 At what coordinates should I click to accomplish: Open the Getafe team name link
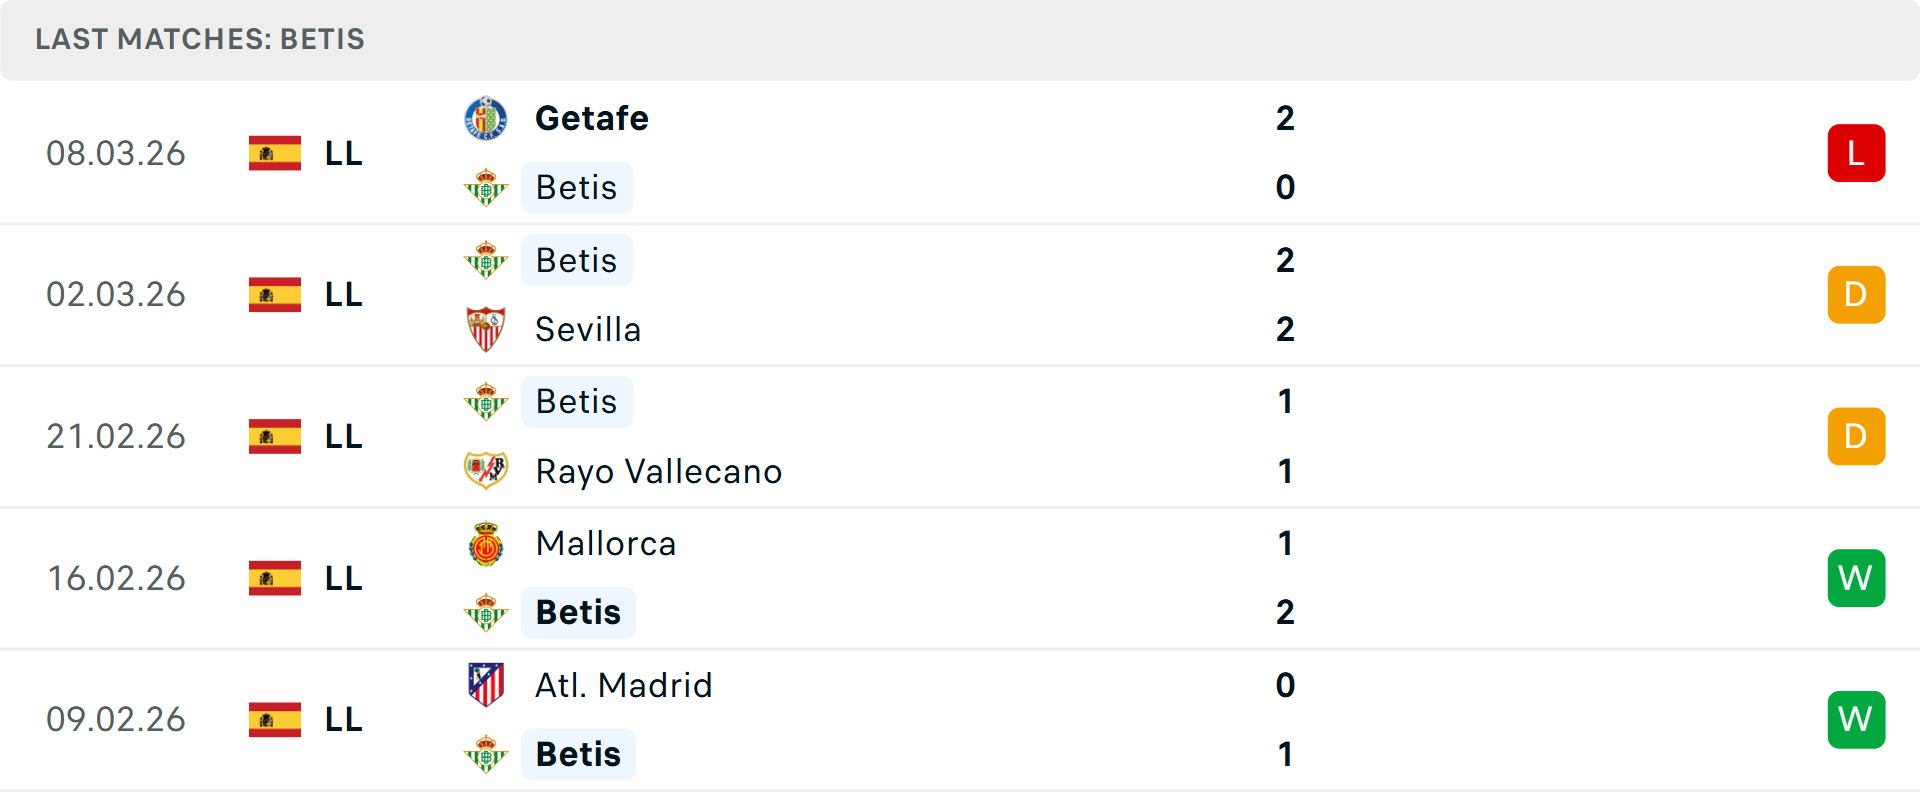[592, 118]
====
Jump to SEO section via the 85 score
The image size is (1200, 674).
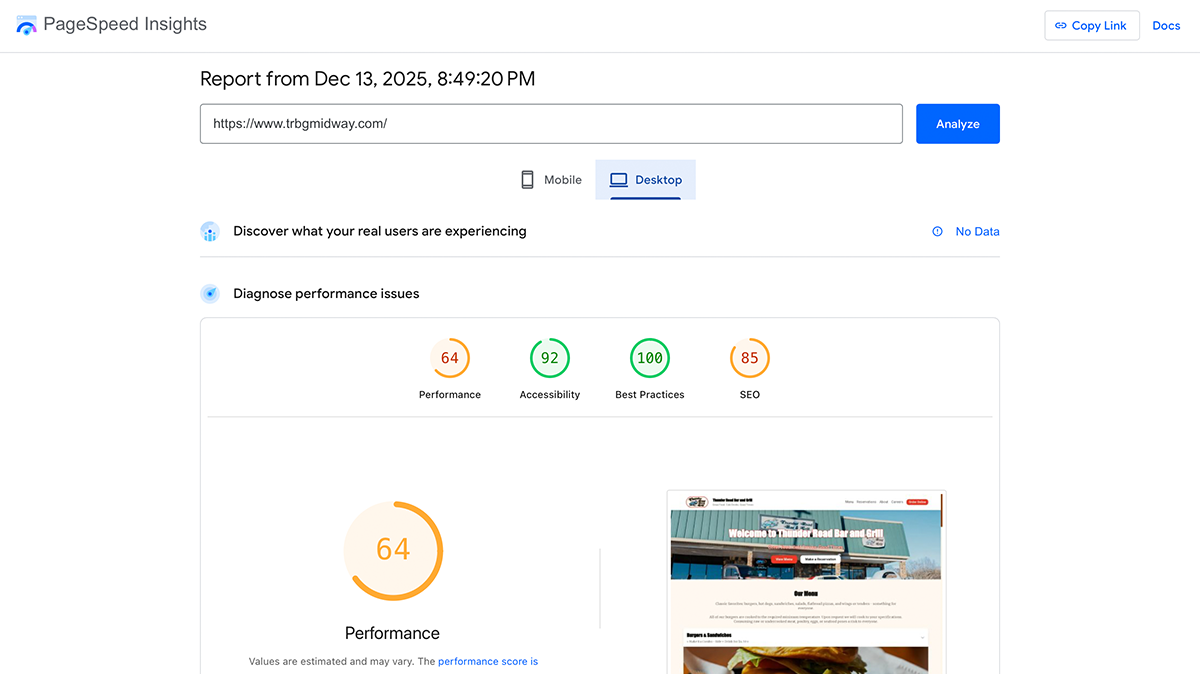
====
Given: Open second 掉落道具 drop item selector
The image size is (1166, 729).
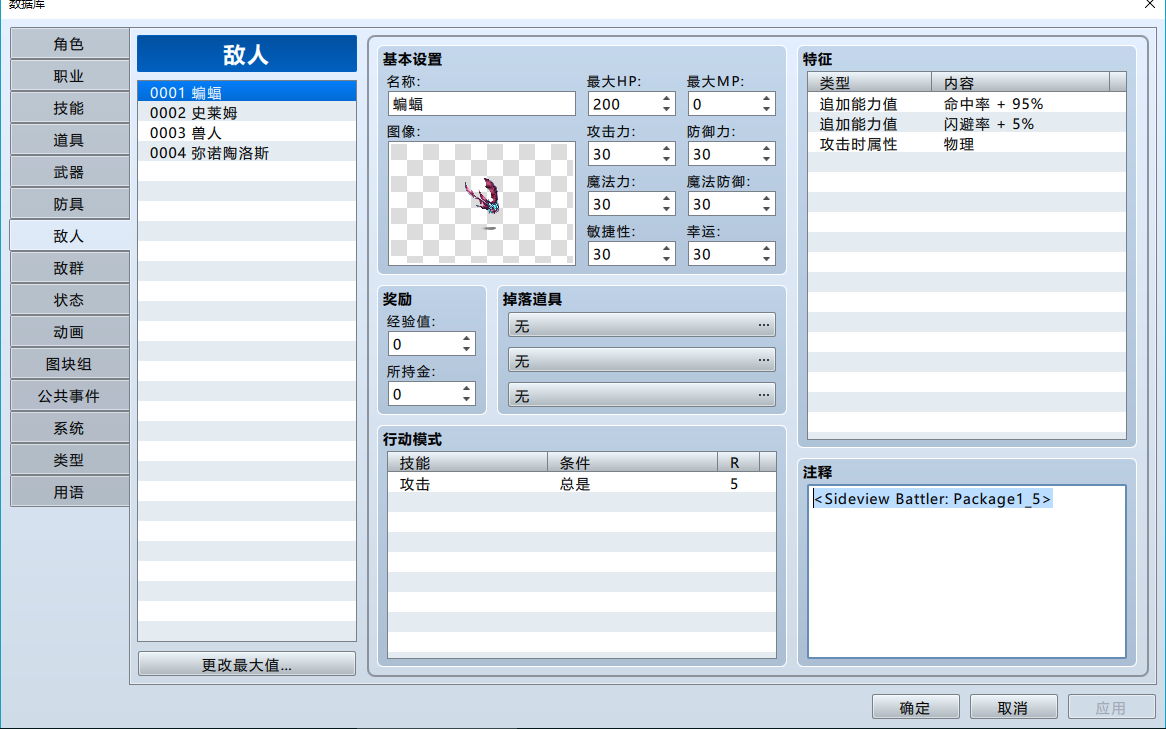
====
Work to complete
Within these records, how many lines include the word "size"? The reply should be that number alone.

Answer section
2